* **EXERCISE DETAILS**: Where a line in the listing contains the string "taskbar", copy that line out.
═══ RECORD SET ═══
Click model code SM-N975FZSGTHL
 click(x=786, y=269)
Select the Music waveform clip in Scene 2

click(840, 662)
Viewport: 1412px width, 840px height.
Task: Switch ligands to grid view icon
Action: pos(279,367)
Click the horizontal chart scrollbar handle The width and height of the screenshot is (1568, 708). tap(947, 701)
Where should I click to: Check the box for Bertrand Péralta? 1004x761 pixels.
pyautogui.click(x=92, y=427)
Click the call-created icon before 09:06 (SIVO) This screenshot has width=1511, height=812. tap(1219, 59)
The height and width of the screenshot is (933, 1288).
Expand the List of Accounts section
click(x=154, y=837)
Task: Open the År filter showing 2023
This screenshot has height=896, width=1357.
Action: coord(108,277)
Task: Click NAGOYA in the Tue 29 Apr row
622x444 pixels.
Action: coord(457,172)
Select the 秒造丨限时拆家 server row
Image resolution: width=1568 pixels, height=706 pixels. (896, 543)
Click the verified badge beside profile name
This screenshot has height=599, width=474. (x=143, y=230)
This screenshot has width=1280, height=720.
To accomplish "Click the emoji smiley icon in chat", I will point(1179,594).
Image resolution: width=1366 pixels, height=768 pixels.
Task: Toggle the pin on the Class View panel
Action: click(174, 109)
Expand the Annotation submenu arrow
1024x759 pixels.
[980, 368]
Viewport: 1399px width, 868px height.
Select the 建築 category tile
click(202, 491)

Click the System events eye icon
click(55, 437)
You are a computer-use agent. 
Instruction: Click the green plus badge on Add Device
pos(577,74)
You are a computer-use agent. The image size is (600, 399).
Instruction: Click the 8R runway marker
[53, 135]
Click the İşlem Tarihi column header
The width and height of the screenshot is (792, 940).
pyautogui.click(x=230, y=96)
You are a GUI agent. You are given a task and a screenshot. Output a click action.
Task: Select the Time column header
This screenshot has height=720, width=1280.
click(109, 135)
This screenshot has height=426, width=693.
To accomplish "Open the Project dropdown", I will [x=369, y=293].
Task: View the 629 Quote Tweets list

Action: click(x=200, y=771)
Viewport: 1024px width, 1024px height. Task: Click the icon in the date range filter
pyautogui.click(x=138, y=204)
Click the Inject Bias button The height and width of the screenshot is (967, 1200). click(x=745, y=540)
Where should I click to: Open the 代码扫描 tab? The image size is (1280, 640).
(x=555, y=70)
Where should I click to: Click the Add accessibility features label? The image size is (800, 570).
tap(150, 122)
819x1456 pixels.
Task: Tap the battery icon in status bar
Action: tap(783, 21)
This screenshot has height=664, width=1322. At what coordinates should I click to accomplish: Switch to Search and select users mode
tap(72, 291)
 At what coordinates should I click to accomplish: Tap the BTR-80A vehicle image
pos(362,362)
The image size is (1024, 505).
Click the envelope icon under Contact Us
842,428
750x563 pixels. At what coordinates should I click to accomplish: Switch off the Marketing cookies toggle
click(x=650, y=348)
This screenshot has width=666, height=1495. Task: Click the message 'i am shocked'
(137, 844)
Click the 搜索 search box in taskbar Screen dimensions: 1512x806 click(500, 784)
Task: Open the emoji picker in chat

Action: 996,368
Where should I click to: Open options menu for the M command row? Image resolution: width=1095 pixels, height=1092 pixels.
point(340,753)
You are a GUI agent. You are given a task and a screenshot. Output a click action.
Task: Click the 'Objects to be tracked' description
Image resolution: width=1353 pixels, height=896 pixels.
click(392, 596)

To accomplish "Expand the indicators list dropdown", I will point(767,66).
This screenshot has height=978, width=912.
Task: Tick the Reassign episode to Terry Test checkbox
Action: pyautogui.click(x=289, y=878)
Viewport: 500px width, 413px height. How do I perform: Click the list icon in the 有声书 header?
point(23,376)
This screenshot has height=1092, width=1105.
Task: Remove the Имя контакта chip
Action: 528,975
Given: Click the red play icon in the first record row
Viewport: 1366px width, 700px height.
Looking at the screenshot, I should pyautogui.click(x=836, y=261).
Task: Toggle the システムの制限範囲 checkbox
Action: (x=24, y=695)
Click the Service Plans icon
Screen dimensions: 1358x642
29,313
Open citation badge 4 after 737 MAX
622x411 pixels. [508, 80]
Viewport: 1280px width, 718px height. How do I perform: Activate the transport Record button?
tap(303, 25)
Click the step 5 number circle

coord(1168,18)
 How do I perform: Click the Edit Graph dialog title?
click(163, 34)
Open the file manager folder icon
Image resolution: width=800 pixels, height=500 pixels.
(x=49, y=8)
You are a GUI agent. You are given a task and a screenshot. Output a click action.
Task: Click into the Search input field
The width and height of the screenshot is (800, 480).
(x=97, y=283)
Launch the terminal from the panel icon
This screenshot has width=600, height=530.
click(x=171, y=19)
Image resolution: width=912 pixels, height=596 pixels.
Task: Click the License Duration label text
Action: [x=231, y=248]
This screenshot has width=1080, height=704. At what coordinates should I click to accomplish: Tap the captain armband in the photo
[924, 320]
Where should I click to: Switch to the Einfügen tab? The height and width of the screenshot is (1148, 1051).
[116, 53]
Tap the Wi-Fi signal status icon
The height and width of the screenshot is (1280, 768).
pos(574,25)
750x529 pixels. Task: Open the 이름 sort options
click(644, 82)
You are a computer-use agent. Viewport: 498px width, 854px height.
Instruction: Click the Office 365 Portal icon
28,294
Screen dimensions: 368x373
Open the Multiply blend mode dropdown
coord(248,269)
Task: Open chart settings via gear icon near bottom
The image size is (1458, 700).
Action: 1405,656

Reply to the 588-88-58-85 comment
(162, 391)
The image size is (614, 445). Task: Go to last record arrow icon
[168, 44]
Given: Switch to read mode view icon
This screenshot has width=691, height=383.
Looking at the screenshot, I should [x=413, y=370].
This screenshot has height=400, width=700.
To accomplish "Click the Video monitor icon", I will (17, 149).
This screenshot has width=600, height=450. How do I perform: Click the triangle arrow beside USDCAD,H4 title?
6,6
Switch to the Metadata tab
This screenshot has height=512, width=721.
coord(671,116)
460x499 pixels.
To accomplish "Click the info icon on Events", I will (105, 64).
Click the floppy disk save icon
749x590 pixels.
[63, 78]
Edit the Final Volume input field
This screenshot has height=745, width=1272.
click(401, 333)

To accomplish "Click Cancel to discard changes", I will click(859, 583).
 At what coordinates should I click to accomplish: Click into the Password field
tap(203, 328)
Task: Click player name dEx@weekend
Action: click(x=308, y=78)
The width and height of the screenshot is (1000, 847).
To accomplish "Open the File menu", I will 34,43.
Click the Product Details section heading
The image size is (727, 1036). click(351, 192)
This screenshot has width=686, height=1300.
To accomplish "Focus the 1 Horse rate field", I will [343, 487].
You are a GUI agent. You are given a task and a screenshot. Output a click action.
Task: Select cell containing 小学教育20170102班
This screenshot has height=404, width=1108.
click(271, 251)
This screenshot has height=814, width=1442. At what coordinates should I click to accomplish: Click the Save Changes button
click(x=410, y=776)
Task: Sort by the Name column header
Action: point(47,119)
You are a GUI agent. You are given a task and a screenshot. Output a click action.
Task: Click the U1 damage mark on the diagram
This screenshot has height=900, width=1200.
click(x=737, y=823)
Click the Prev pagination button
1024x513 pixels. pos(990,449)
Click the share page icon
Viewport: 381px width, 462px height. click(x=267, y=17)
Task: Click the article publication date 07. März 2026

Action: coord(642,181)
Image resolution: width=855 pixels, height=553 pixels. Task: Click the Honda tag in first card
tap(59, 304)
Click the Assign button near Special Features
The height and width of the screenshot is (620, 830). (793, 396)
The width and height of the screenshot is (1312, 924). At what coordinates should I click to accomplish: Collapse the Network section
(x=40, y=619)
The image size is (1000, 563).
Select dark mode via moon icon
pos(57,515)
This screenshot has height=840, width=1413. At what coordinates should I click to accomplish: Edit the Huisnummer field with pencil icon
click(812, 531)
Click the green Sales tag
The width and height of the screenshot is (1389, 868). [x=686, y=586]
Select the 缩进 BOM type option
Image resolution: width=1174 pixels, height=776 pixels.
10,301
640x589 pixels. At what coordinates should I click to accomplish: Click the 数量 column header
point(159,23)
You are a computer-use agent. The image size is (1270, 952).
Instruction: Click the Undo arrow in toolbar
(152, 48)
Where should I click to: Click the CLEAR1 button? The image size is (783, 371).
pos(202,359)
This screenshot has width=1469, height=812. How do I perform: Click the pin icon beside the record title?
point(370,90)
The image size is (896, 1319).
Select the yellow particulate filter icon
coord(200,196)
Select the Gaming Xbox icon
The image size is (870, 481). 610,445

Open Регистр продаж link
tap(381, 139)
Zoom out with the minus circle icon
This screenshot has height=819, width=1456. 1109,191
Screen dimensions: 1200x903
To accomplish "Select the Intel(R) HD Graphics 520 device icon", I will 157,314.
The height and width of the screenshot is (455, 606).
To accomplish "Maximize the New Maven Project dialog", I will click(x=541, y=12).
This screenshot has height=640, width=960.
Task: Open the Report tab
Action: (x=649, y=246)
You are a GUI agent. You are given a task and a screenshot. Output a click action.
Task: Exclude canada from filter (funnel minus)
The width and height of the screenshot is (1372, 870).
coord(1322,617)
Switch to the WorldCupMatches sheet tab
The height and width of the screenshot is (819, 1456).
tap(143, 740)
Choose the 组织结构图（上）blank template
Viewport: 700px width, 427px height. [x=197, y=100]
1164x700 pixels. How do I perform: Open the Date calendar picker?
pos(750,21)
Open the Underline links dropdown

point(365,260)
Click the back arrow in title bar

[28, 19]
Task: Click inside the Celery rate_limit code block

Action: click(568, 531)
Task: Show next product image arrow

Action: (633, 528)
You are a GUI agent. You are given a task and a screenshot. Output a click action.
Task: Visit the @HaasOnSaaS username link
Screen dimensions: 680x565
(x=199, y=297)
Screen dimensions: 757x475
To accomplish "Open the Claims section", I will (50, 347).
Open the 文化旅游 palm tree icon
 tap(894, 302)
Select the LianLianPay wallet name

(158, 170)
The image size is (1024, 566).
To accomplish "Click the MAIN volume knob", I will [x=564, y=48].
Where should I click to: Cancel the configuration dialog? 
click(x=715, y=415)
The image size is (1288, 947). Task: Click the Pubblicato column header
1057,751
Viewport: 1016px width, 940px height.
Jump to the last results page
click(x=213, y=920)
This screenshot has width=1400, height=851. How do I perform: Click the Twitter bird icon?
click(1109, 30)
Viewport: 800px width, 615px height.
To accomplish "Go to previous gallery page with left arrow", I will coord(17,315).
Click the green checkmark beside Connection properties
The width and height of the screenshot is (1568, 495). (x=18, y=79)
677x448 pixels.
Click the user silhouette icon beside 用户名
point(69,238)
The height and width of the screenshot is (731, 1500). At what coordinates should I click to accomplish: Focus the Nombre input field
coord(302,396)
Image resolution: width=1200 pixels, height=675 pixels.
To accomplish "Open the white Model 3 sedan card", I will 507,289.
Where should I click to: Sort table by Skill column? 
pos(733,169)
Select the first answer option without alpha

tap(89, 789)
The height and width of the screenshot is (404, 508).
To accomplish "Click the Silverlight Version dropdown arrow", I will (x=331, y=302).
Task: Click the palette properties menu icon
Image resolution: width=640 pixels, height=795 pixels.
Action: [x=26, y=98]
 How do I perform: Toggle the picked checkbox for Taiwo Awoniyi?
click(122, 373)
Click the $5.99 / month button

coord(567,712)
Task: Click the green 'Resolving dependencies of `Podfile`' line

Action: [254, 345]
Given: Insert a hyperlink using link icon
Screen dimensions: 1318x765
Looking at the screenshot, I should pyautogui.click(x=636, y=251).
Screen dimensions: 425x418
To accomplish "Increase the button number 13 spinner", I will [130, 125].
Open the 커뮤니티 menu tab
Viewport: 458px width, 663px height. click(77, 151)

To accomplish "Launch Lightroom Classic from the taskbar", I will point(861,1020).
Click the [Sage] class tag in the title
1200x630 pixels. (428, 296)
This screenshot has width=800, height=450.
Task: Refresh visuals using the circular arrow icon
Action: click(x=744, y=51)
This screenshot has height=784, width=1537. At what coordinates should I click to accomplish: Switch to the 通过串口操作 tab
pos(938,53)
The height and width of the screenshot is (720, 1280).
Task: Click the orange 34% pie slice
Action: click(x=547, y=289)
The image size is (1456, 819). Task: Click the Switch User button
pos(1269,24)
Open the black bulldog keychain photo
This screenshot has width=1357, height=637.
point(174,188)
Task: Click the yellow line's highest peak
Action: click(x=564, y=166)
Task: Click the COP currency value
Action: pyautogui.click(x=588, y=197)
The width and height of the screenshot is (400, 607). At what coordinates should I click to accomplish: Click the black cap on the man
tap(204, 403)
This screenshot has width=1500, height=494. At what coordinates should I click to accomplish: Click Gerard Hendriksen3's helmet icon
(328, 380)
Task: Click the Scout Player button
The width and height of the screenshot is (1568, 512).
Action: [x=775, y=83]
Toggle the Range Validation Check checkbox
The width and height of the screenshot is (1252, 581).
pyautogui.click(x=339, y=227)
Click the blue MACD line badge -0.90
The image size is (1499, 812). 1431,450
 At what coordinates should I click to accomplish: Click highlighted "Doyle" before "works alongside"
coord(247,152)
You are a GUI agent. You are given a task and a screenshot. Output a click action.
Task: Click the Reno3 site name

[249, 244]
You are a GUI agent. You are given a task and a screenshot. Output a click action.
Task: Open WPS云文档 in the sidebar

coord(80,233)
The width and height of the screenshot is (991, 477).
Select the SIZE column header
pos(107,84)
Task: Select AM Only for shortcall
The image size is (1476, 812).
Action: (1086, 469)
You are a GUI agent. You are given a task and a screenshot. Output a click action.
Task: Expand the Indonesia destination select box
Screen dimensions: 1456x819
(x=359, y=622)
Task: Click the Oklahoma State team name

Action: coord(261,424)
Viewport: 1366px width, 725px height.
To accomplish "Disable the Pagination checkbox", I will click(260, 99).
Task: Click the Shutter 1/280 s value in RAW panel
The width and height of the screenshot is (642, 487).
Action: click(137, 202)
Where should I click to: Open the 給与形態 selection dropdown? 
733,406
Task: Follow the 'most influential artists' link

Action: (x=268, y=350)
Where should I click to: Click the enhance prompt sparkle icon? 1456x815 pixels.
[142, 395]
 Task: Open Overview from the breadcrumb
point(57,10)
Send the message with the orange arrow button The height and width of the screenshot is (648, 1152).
═══
* **RESPONSE AREA**:
Click the 搜索 search box in taskbar Screen dimensions: 1512x806 click(500, 784)
To accomplish "Launch Lightroom Classic from the taskbar", I will point(861,1020).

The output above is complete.